▸ Stored data entries:

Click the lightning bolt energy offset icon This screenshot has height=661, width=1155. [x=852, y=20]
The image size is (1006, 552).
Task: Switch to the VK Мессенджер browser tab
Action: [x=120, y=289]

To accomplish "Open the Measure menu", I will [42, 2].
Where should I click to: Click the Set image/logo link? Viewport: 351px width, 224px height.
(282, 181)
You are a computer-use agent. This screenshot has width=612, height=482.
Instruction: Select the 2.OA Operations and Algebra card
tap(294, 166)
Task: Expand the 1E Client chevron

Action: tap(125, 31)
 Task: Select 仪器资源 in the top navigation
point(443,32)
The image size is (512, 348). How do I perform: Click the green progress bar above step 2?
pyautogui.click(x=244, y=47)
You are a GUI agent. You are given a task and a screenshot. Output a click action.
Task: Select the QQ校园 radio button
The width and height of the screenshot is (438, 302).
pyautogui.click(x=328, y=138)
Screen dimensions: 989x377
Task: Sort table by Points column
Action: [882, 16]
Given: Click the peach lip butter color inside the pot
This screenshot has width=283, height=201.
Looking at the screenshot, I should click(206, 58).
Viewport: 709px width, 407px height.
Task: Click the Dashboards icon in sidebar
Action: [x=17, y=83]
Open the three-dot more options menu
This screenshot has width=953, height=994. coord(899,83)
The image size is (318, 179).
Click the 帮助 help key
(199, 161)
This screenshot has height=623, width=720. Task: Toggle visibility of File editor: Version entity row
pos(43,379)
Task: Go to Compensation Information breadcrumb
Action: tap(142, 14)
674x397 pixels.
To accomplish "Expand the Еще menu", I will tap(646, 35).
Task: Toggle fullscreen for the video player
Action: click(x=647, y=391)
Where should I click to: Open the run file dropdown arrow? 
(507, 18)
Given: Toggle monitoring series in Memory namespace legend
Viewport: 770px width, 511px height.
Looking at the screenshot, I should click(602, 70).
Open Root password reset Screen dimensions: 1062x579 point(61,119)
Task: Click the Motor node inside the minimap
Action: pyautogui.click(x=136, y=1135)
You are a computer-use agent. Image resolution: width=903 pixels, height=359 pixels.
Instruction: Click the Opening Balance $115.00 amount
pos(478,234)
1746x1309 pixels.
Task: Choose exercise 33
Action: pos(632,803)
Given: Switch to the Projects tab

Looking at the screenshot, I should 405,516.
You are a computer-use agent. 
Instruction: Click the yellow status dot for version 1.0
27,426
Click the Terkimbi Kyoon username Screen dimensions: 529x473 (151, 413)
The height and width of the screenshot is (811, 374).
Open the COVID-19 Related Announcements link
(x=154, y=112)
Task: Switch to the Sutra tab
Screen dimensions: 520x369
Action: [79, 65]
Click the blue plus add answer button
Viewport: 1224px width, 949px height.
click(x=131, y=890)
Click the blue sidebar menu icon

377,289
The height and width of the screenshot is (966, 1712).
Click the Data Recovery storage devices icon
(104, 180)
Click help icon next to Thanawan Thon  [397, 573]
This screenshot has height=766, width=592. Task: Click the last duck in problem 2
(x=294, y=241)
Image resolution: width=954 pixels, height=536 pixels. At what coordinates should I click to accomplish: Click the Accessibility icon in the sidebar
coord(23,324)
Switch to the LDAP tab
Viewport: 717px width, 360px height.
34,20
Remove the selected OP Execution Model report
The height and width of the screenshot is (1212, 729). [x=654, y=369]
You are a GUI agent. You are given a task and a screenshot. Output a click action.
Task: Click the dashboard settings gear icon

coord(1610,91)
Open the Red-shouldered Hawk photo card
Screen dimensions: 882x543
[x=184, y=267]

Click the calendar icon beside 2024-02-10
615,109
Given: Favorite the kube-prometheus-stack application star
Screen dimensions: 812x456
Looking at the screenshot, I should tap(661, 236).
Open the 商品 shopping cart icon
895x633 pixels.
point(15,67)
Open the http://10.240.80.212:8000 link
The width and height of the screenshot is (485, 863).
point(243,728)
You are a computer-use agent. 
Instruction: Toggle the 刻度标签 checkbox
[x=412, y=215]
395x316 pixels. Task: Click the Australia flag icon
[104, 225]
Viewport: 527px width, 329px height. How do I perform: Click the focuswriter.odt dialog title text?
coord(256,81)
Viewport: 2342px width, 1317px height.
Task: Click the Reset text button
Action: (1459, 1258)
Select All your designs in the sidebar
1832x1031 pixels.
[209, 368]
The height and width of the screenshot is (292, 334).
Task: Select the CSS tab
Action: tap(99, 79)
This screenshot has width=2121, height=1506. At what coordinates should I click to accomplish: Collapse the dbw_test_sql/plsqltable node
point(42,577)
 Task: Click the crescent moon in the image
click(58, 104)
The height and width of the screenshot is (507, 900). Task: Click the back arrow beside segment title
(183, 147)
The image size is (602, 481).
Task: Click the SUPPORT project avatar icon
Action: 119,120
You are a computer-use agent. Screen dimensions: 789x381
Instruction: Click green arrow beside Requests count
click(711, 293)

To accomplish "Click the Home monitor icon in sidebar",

▸ Exercise requirements:
Please pull out the material from the line with "will [42, 2]." up to and including the line with "Action: [882, 16]", reproducing each line without any change.

▸ The reply:
To accomplish "Open the Measure menu", I will [42, 2].
Where should I click to: Click the Set image/logo link? Viewport: 351px width, 224px height.
(282, 181)
You are a computer-use agent. This screenshot has width=612, height=482.
Instruction: Select the 2.OA Operations and Algebra card
tap(294, 166)
Task: Expand the 1E Client chevron

Action: tap(125, 31)
 Task: Select 仪器资源 in the top navigation
point(443,32)
The image size is (512, 348). How do I perform: Click the green progress bar above step 2?
pyautogui.click(x=244, y=47)
You are a GUI agent. You are given a task and a screenshot. Output a click action.
Task: Select the QQ校园 radio button
The width and height of the screenshot is (438, 302).
pyautogui.click(x=328, y=138)
Screen dimensions: 989x377
Task: Sort table by Points column
Action: [882, 16]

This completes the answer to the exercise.